Betroffene haben oft starke Berührungsängste und vermeiden zunehmend, die Extremität anzuschauen, anzufassen oder zu berühren.
Am Zentrum für Schmerztherapie junger Menschen werden in der Behandlung zwei Konzepte eingesetzt, welche je nach Persönlichkeit und therapeutischer Zielsetzung gemeinsam mit den PatientInnen erarbeitet und durchgeführt werden (Garmischer Therapiekonzept mit aktivierenden und desensibilisierenden Schwerpunkten; Graded Motor Imagery mit imaginativen Anteilen und Spiegeltherapie).
Desensibilisierungsmaßnahmen durch den Pflege- und Erziehungsdienst
Der Pflege- und Erziehungsdienst (PED) nimmt im Garmischer Therapiekonzept eine zentrale Rolle ein. Mehrmals täglich werden desensibilisierende Maßnahmen durchgeführt (z.B. mit dem Handtuch „rubbeln“, Igelballmassage, Eincremen, Wechseldusche, kühlende/wärmende Öle). Diese Herangehensweise erfordert primär einen Vertrauensaufbau, damit sich die Kinder und Jugendlichen darauf einlassen können. Nur auf der Grundlage einer stabilen Beziehung kann die Therapie durchgeführt werden. Die Desensibilisierung ist in unterschiedliche Stufen eingeteilt (1: leichte; 2: mittlere; 3: normale Berührung; Einteilung in ½ Stufen). Sollte Stufe 1 noch nicht möglich sein, wird auf Stufe 0,5 begonnen, welche lediglich kurzes Tupfen beinhaltet.
Fragestellung und Methodik
Von Interesse ist, ob die Berührungsempfindlichkeit über einen Zeitraum von 3-4 Wochen stationärer interdisziplinär-multimodaler Schmerztherapie abnimmt.

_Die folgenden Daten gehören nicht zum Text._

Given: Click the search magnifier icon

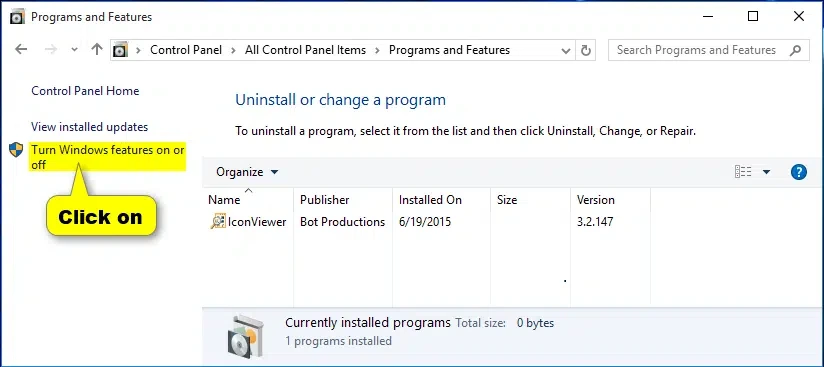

Verglichen wurde der Desensibilisierungsscore zu Beginn und am Ende des Aufenthalts von 38 PatientInnen (Mittel 13,3 J.; Spanne 6,3 – 17,9; 4 ♂; 8 obere, 30 untere Extremität), die im Jahr 2020 mit dem Garmischer Therapiekonzept behandelt wurden.
Ergebnisse
Die Desensibilisierungsmaßnahmen als Maß für abnehmende Berührungsempfindlichkeit konnten deutlich gesteigert werden (p < .00001), die Schmerzstärke nahm signifikant ab (p = .02).
Diskussion
Basierend auf einer stabilen und vertrauensvollen Beziehung ist es möglich, mithilfe von desensibilisierenden Maßnahmen die Berührungsempfindlichkeit bei CRPS zu reduzieren, was einen großen Beitrag zur Abnahme der Schmerzstärke und dem Zulassen weiterer Therapien leistet. Aufgrund der räumlichen Nähe, der Alltagsbegleitung und ständigen Präsenz des geschulten PEDs ist die wertvolle therapeutische Aufgabe der Desensibilisierung in dieser Berufsgruppe am besten verortet. Dies sollte in der interdisziplinär-multimodalen Schmerztherapie junger Menschen eingeplant werden.